If you are intending original thinking on the subject, it might be more beneficial, rather than simply going straight to what others have written on the subject relating to design and advertising, to be – initially, at least – reading deeper, ie, researching the psychology and physiology of fear; where and how it’s use could be positive or detrimental, ie, societal benefit versus potential risk to vulnerable people by employing such tactics.
Fundamentally, however, you need to determine and posit a premise for your thesis. What are you attempting to prove or refute with your research and then in turn create a logical case for?
It may be that you have already done this and just didn’t state it in your original post. I think it could make the basis for a really solid thesis, but it will be much easier if you determine what it is, specifically, you want to prove / refute with your research. That way you’ll have a specific area to read around and towards.
I think what I am saying is don’t look ONLY at existing writing on the specific subject, as related to advertising. As a student of design, you should be already familiar with the idea of marrying disparate thoughts together to find a new solution. The possibilities are endless with a bit of lateral thinking.
How beneficial are scare tactics to commercial advertising as opposed to public health, say?
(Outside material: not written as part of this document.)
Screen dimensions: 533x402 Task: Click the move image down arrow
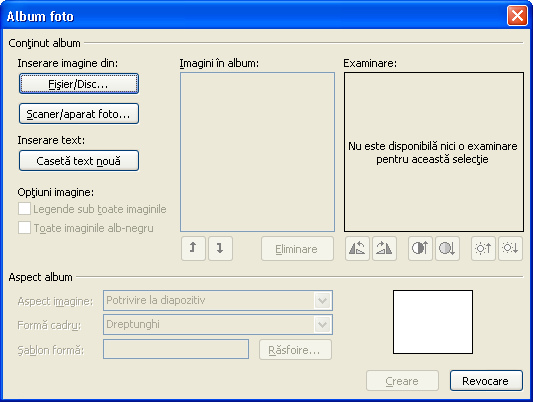tap(220, 249)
The use of scare tactics in political advertising. You could go on forever…
If I were doing it, I’d be looking at both the benefit vs damage aspects (societal and personal), along with ethics and morality. For example, off the top of my head; if eliciting a fear response to encourage people to stop smoking is acceptable, for example, where is the moral line for where it is not? At what point does it become unethical. To my mind it is employed far too liberally in advertising as it is,
Use Germideath on your surfaces to kill 99% of all known bacteria.
Outside of the current Covid crisis, where we have to be especially mindful of our cleaning habits, has this kind of advertising caused an irrational, widespread fear of bacteria. If we eliminated all bacteria, our immune systems wouldn’t be able to build up a resistance and thus we would become more vulnerable to infection. Is this kind of fear-mongering, presented as concern for our welfare, in fact, just another cynical way to sell you more stuff? Does this cross an ethical line? If so, why is it unethical. This then comes back to the psychological and physiological effects of eliciting base, temporal-lobe, amygdala responses.
On the other hand, fewer people die from strep infections than they did 100 years ago.
Anyway, I’m rambling. But, you see, it doesn’t take much to open up an avenue of research. There are a thousand avenues (and rabbit holes!) to go down with this. It could be a really interesting one.